New Delhi: Air India plans to once again offer a direct, non-stop Delhi-Toronto flight from December. This flight was one of the prime loss makers for AI till last year when it was suspended, accounting for over Rs 150 crore loss in 2011-12.
So why is AI now again thinking of beginning this leg on its international operations? Chairmand and MD Rohit Nandan told Firstpost today that the airline will begin evaluating its commercial potential in the “changed scenario” now and take a call soon.
He said earlier, three airlines were flying to Toronto from Delhi - Air Canada, Jet Airways and Air India. Air Canada pulled out last year and Jet operates the flight via Brussels. The Ministry of External Affairs is now believed to be pressing Air India to take a relook at this flight but Nandan said any resumption on this ultra long haul route will happen only if “it makes commercial sense. Even till last year, the problem was not load factors (how many seats on the aricraft filled) but yields (revenue per passenger). If we do decide to restart this flight, we will be the only carrier offering a non-stop connection to Toronto”.
But should a flight, which was single handedly turning in one of the highest loss figures for the debt laden AI, be resumed? If Air Canada did not find it viable, how will the route bring in profits for AI? Diplomatic reasons are surely not enough for an airline to mount flights which have burned its fingers in the past.
Till last fiscal, more than two out of three Air India flights or almost 70% of its capacity were making cash losses. Air India operates 470-480 flights daily so about 330 flights of the airline were making cash losses till March 2012! Some of these flights were not even covering the cost of jet fuel. But during 2012-13, this situation was vastly improved and now, only one in four turn in cash losses for the airline and all flights on its network at least cover fuel cost.
A study conducted by Ministry of Civil Aviation last year found that all destinations in North America, Europe and UK with the exception of New York and Chicago were loss making for Air India in 2011-12. Just 13 overseas routes which AI has been flying for decades accounted for 80% of its total cash the losses in that year.
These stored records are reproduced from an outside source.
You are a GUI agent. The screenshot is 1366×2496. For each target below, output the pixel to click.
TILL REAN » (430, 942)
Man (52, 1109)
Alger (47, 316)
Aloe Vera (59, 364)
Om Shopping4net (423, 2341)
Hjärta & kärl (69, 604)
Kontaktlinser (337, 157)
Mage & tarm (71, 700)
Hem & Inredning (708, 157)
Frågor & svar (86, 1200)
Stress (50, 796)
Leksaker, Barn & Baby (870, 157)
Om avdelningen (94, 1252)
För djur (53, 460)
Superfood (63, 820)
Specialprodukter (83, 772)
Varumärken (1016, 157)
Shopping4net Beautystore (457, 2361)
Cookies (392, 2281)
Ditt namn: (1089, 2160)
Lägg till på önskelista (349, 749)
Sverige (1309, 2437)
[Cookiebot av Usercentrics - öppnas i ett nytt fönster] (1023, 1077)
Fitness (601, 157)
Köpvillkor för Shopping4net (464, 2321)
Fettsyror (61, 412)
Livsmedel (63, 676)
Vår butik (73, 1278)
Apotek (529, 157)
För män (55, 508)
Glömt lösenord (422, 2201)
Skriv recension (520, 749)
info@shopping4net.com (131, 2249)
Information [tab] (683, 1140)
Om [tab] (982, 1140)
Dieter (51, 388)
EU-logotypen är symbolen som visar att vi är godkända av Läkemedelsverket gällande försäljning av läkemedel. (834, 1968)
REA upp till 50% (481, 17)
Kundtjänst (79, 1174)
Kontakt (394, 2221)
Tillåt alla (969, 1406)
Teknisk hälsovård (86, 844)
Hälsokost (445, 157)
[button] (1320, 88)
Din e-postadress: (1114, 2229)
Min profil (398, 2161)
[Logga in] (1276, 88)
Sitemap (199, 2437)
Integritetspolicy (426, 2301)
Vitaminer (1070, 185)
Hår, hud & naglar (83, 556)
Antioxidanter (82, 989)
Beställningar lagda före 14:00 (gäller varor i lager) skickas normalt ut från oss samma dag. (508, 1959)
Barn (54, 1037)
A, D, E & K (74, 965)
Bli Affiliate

Its total cash losses in 2011-12 were Rs 1491.25 crore, of which these 13 routes accounted for Rs 1121.07 crore. The biggest loss making international flight was the Amritsar-Delhi-Toronto service which brought in Rs 164.25 crore in cash loss or 11 percent of the airline’s total cash loss.
These statistics are frightening enough for AI to reconsider its Toronto service resumption.
Meanwhile, Nandan also spoke of new international flights from the winter schedule, which comes into effect from October 27 this year. He said a four-times-a-week Delhi-Hong Kong-Seoul flight will be operated on the brand new Boeing 787 Dreamliner aircraft. Also, once permissions are in from Japanese authorities, thrice-a-week flights would be mounted on Delhi-Hong Kong - Osaka route.
Then, Air India plans to begin services to Rome and Milan from this winter schedule and to Moscow from summer of 2014. Though aviation regulator DGCA’s data shows the total number of departures for AI during the winter schedule are down to 1721 per week from 1850 last year, Nandan said last year’s schedule will be maintained.
He said the lower number of flights shown by DGCA is because of an earlier plan which envisaged total nunber of aircraft available with AI at 48 against 51 earlier. But now, the airline’s board has shelved plans to return 5 Airbus 319 aircraft and instead renew their lease. Also, another 19 A 320s which were to be replaced by newer aircraft and then reconfigured to single aisle 180-seaters are still with the airline since no new A320s are available in the market. Nandan said now, all 51 aircraft would be available with the airline for the winter schedule.